[DATASET RECORDS]:
================================
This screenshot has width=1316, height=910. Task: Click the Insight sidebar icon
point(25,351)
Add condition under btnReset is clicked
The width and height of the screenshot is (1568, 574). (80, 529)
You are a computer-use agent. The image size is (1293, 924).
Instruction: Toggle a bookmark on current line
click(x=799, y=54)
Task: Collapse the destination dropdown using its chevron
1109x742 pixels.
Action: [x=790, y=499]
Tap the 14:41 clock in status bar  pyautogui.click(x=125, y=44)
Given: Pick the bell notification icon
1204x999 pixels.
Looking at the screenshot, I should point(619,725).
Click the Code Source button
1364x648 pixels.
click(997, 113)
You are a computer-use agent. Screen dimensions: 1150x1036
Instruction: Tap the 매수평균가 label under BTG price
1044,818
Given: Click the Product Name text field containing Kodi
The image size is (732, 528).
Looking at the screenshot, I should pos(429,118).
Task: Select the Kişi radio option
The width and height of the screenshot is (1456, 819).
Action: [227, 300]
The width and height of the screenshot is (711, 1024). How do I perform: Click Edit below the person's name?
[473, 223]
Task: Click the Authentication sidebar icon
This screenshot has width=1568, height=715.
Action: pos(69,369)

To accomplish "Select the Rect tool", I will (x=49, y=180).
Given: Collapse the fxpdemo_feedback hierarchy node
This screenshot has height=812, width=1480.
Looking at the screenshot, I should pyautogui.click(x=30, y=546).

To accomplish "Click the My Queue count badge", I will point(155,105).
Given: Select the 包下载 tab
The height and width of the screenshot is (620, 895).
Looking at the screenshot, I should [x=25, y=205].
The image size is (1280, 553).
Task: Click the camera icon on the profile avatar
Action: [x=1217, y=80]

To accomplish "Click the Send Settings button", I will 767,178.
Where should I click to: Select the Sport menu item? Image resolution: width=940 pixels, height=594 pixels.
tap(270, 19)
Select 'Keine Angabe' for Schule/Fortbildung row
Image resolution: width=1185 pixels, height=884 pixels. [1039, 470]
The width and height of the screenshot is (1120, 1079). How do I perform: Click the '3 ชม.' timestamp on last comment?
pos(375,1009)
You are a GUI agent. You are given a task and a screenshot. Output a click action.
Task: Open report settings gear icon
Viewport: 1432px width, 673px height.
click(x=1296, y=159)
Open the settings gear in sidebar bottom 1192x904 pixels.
================================
[TASK DIRECTIONS]: Scan the entries above for the word "Collapse", then copy every line in which it occurs.

[SOLUTION]:
Task: Collapse the destination dropdown using its chevron
Given: Collapse the fxpdemo_feedback hierarchy node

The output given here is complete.